Human prolactin is a 198-amino-acid protein homologous with GH. It is stored in the pituitary gland in about fiftyfold lower quantities than is GH. Prolactin is needed for milk production, but prolactin alone is not sufficient for this purpose. Estrogen, progesterone, and insulin, and perhaps other substances, are needed for the breast to respond to prolactin. Prolactin also may have other physiological roles, such as salt retention and inhibition of gonadal function.
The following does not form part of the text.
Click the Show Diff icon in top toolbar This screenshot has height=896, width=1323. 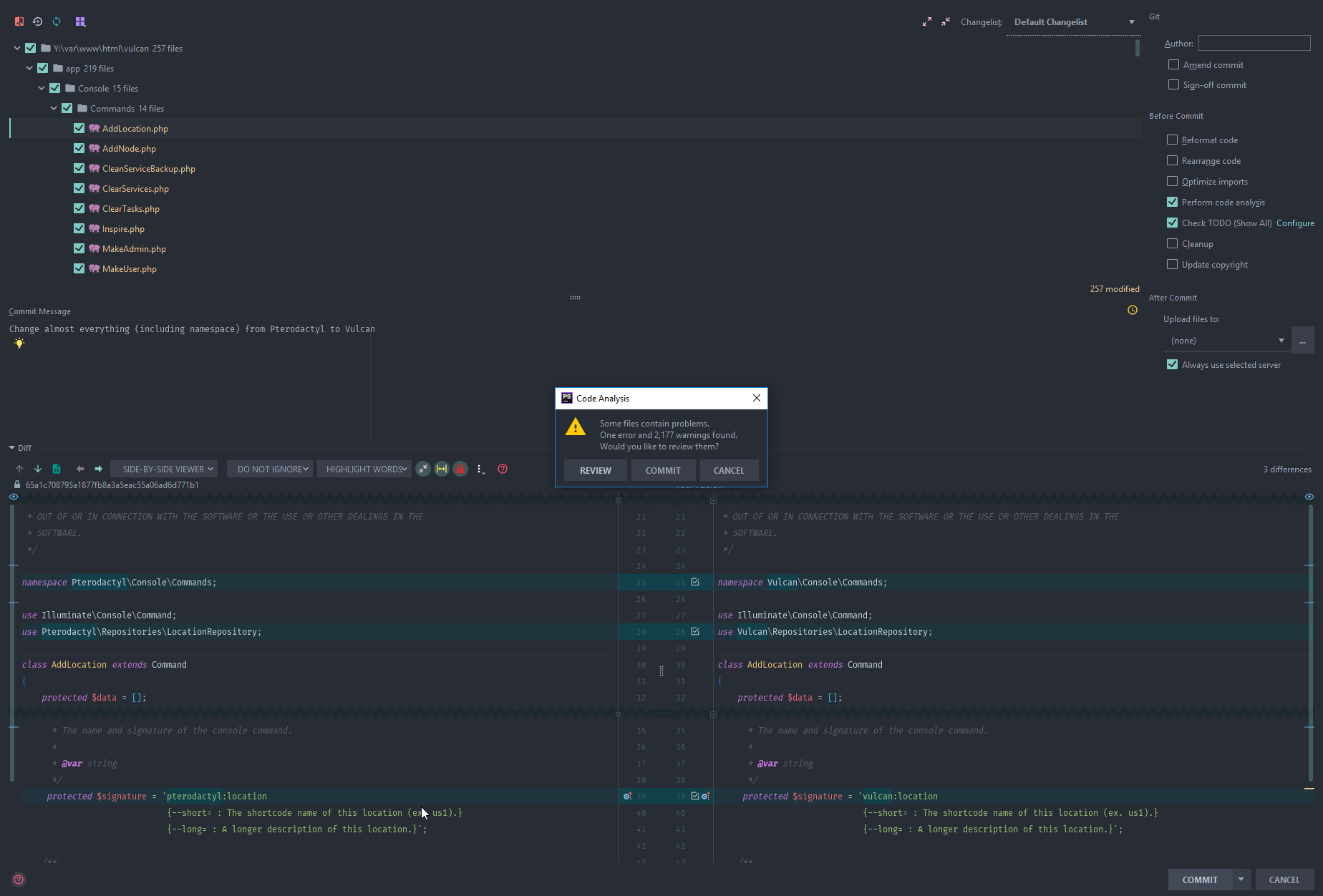click(x=19, y=21)
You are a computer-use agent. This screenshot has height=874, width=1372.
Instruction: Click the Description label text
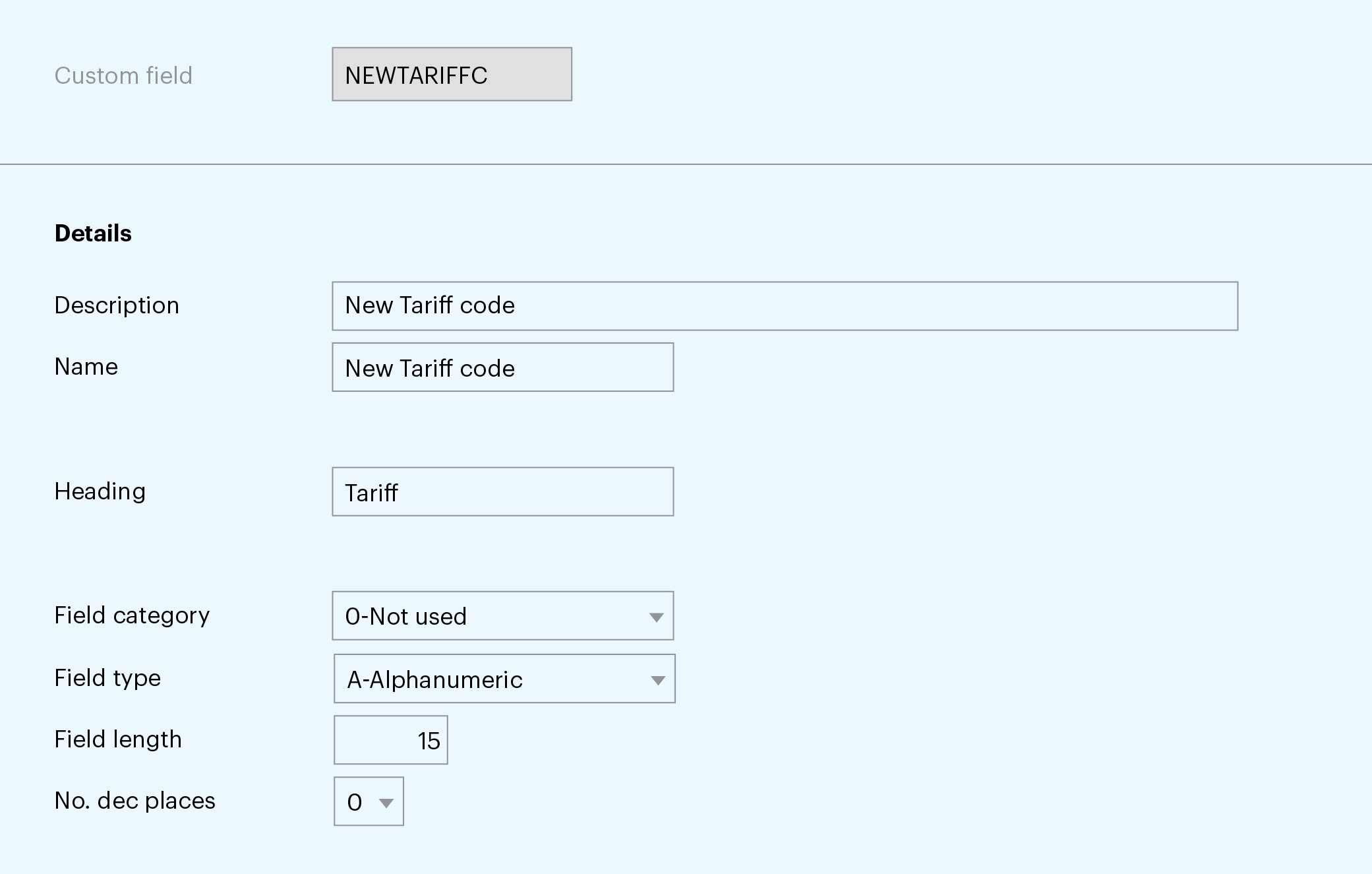click(117, 305)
Like GH, prolactin is released in surges and has a short half-life in the blood (15 to 20 minutes). Blood concentrations increase progressively during pregnancy (approximately tenfold) and decline after delivery. Suckling is an important stimulus to prolactin release. It causes an immediate, dramatic increase in prolactin in the blood. Stress also stimulates prolactin secretion. Among nonpregnant, nonlactating persons, the serum prolactin increases during sleep. This surge of prolactin occurs later and is more prolonged than that of GH. Unlike other pituitary hormones, prolactin secretion is tonically inhibited by dopamine (and possibly γ-aminobutyric acid) secreted into the portal venous system. Thus, pharmaceutical agents that interfere with dopamine synthesis or activity may increase PRL levels and lead to galactorrhea.

Other Pituitary Hormones

The hypothalamic-pituitary gonadal hormones are discussed in Chapter 540. Thyroid stimulating hormone and the thyroid axis is discussed in Chapter 526. Adrenocorticotropin hormone is discussed in Chapter 531. Antidiuretic hormone (ADH) is discussed in Chapter 525. Oxytocin is a small peptide released by the posterior pituitary that stimulates milk ejection from the lactating breast, stimulates uterine muscle contraction at birth, and induces maternal behaviors by an action on the central nervous system.